Once there, we found an
unattractive plant which sprouts about 10 tentacles, and is the size of a long
cucumber.
Each tentacle is covered in
spikes which need to be carefully peeled.
Inside is a slightly
unpleasant-tasting, fleshy plant.
At about 1800hrs I ate
about half a banana size - and later so did my cameraman.
Soon after, we began the
four hour drive back to Capetown.
The plant is said to have a
feel-good almost aphrodisiac quality, and I have to say, we felt good.

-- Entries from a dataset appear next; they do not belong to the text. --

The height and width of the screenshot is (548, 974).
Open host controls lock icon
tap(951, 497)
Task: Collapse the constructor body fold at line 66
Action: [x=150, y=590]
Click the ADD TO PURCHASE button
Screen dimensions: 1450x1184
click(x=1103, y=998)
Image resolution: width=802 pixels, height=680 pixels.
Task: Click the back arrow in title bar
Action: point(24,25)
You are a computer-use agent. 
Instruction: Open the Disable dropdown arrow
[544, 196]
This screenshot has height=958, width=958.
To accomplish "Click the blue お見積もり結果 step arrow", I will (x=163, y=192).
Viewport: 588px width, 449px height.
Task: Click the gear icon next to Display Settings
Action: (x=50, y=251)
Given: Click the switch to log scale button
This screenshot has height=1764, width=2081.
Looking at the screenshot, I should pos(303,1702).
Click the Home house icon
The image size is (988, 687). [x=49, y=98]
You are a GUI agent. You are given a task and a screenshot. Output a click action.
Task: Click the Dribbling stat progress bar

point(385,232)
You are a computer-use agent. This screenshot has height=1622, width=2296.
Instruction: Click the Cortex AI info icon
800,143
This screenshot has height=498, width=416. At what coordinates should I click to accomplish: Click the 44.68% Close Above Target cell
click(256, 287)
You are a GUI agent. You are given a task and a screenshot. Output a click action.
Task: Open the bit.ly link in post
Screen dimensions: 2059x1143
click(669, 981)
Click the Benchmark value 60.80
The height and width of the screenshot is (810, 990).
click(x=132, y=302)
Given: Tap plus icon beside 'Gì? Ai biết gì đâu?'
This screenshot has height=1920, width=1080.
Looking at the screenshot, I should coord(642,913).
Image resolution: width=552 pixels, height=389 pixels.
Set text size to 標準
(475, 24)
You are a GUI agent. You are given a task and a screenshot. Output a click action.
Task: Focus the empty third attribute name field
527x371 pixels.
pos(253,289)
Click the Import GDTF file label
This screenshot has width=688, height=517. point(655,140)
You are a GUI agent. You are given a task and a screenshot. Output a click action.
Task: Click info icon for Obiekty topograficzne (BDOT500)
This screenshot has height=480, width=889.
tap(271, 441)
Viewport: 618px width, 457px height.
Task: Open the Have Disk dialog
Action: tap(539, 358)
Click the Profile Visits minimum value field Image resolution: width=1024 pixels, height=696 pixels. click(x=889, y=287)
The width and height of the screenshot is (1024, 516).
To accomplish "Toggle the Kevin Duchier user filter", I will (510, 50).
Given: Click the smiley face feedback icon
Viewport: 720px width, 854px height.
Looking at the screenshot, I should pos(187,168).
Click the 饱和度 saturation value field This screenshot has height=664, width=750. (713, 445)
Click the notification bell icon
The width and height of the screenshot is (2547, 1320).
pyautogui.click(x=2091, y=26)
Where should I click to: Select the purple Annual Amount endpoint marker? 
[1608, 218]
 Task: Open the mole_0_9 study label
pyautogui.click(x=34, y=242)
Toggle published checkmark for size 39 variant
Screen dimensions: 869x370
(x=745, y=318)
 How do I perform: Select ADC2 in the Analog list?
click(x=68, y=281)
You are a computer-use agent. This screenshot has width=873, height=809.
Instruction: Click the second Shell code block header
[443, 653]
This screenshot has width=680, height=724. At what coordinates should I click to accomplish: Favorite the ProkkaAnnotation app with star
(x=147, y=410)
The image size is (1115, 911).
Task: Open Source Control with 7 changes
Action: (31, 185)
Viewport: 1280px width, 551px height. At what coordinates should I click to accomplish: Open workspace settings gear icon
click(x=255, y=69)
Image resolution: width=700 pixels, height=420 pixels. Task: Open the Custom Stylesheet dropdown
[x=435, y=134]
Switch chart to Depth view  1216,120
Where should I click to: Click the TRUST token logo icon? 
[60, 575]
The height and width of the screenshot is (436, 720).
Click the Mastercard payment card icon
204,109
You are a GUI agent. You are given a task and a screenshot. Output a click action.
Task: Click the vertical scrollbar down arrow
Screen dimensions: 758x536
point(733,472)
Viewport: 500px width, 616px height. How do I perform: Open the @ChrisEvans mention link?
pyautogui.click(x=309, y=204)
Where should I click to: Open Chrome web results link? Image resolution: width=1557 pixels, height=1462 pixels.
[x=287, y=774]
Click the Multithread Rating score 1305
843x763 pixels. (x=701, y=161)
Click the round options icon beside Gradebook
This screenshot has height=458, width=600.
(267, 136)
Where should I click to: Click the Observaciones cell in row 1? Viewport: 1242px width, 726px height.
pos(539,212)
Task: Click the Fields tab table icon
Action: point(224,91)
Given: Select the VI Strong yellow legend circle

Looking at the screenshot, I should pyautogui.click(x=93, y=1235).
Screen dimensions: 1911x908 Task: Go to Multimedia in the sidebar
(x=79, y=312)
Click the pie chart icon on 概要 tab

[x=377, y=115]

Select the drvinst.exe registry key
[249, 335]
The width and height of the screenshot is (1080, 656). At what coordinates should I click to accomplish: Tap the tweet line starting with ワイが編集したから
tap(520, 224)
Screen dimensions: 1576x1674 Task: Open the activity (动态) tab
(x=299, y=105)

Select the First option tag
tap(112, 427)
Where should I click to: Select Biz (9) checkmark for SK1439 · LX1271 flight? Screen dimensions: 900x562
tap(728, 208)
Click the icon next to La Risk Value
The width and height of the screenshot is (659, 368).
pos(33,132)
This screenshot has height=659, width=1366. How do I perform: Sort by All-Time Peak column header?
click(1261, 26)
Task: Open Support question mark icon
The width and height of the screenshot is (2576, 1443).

But more significantly, we
did not even think about food. Our brains really were telling us we were full.
It was a magnificent deception.
Dinner time came and went.
We reached our hotel at about midnight and went to bed without food. And the
next day, neither of us wanted nor ate breakfast.
I ate lunch but without
appetite and very little pleasure. Partial then full appetite returned slowly
after 24 hours.
The future
Mr Chennells is ecstatic:
"The San will finally throw
off thousands of years of oppression, poverty, social isolation and
discrimination.
"We will create trust funds
with their Hoodia royalties and the children will join South Africa's middle
classes in our lifetime.
"I envisage Hoodia cafes in
London and New York, salads will be served and the Hoodia cut like cucumber on
to the salad.
"It will need flavouring to
counter its unpleasant taste, but if it has no side effects and no cumulative
side-effects."
Unfortunately for the
overweight, Hoodia will not be around for several years, the clinical trials
still have several years to run.
Do not travel to the
Kalahari to steal the cactus as it is hard to find and illegal to export.